In a third embodiment according to FIG. 3, a partial area of a cooler 1 corresponding to FIG. 1 is again shown, which is additionally covered with armor by a grid part 22 in relation to a particle flight direction. The grid part 22 consists of horizontal and parallel cover rails 23 which are connected by vertical webs 25 and which, in the assembled state, the narrow sides 11 of the web tubes 2 to 6 or their outer webs 18 cover. The grid part 22 can be fastened to the web tubes 2 to 6 or in the spaces between them with molded clips 24 or possibly with separate clips 26 (alternatively shown in broken lines). The cover rails 23 can also be clipped onto the respective web tubes 2 to 6 individually without a lattice structure. The grid part 22 is produced as a plastic injection-molded part. A grille part 22 attached in this way to the cooler 1 provides effective protection against damage from particle flight and in particular prevents the tube tubes 2 to 6 from leaking. The protective effect can be increased in that the covering width of the cover rails 23 is chosen to be 20% to 30% larger is the width of the associated narrow sides 11 of the web tubes 2 to 6.

If necessary, it may be sufficient to use the armor shown in FIGS. 1 to 3 only on a cooler where there are particularly vulnerable places due to particle flight.

Claims

PATENTANS PRINT

1. Protection device against impacting particles for a cooler (1) in one

Motor vehicle, wherein the radiator (1) has spacer tubes (2 to 6) carrying coolant, characterized in that the particles (arrow

20) directed and thereby mechanically loaded bridge tube walls only armor that directly covers them and is connected to them without spacing (18; 21;

23) as particle impact protection.

2. Protection device according to claim 1, characterized in that the armor consists of a material thickening (18) in comparison to other web walls.
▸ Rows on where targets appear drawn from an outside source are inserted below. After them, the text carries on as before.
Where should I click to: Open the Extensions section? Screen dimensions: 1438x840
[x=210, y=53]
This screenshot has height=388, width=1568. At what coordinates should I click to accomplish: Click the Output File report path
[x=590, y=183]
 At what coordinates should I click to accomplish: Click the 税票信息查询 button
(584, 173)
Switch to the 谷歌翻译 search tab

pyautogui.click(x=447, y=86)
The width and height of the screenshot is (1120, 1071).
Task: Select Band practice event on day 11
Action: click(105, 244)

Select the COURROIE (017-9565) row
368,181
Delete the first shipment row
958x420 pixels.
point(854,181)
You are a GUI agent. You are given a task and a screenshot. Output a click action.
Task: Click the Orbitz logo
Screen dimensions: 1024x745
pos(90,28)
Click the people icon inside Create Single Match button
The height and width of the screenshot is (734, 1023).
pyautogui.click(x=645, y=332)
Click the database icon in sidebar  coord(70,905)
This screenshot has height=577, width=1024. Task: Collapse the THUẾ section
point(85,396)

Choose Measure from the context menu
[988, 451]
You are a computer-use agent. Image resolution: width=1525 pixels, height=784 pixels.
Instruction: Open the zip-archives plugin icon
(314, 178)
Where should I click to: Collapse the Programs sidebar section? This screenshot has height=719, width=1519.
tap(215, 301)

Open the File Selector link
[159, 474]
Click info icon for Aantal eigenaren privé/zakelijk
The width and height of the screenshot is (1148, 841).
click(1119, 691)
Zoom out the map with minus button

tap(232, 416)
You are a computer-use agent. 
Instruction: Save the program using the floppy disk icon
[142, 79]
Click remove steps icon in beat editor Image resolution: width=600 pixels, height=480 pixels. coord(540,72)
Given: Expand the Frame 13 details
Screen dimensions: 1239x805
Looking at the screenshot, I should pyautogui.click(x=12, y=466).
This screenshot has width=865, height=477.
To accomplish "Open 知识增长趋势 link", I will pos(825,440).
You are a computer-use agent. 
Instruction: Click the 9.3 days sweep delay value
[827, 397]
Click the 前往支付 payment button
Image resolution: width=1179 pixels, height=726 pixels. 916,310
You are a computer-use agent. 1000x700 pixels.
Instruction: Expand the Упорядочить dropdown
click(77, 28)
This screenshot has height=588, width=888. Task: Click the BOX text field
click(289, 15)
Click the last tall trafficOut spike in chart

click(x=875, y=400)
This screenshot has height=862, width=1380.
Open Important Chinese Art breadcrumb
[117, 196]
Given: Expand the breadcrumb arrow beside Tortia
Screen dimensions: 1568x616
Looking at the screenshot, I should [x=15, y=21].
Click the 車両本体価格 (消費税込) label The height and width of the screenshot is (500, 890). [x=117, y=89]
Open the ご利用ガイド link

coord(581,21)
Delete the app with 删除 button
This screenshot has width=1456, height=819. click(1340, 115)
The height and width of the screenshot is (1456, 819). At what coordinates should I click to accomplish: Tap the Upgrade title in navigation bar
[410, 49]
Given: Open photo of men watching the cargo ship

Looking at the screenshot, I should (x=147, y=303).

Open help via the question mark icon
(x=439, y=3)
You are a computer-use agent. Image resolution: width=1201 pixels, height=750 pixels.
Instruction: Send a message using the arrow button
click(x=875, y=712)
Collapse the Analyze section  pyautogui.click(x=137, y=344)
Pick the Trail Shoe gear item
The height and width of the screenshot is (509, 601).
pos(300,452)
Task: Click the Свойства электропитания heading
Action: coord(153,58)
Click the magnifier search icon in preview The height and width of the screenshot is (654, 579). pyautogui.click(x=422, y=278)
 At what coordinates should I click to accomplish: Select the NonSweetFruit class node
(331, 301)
3. Protection device according to claim 1 or claim 2, characterized in that the

Armor consists of an applied bead (21) made of elastic material, preferably made of silicone or polyurethane.

4. Protection device according to claim 2 or claim 3, characterized in that the opposing particles pointing web tube walls (17) have a corresponding armor.

5. Protection device according to one of claims 1 to 3, characterized in that the

Armor consists of cover rails (23) which are arranged on the mechanically loaded web walls and cover them.

6. Protection device according to claim 5, characterized in that the armor consists of a lattice part (22) which is mechanically loaded at intervals Has web tubes arranged and directly assigned cover rails (23).

7. Protection device according to claim 5 or claim 6, characterized in that the

The grid part (22) and / or the cover rails (23) are attached to or in the spaces between the web tubes (2 to 6) with molded and / or separate clips (24; 26).

8. Protection device according to one of claims 3 to 7, characterized in that the

The width of the armor (21; 23) covering the mechanically loaded web tube walls (18) is 20% to 30% larger than the width of these web tube walls (18).

9. Protection device according to one of claims 1 to 8, characterized in that the web tubes (2 to 6) as flat tubes have an elongated, narrow and rectangular cross section, each with two opposite narrow sides (11, 12) and broad sides (13, 14), that are formed by several parallel webs (15) between the broad sides (13, 14) coolant-guiding longitudinal chambers (16) in each of the web tubes (2 to 6), the narrow sides of the web tubes (2 to 6) by lateral, the outside Armor-bearing outer webs (18) are formed so that the web tubes (2 to 6) have a narrow side in the direction of travel of the motor vehicle opposite the particle flight direction (arrow 19), and that the broad sides (13, 14) of opposing web tubes (2 to 6) corrugated heat dissipation plates (7 to 10) are connected.

10. Protection device according to one of claims 1 to 8, characterized in that an armor (18; 21; 23) is only partially attached to cooler areas particularly at risk from a particle impact.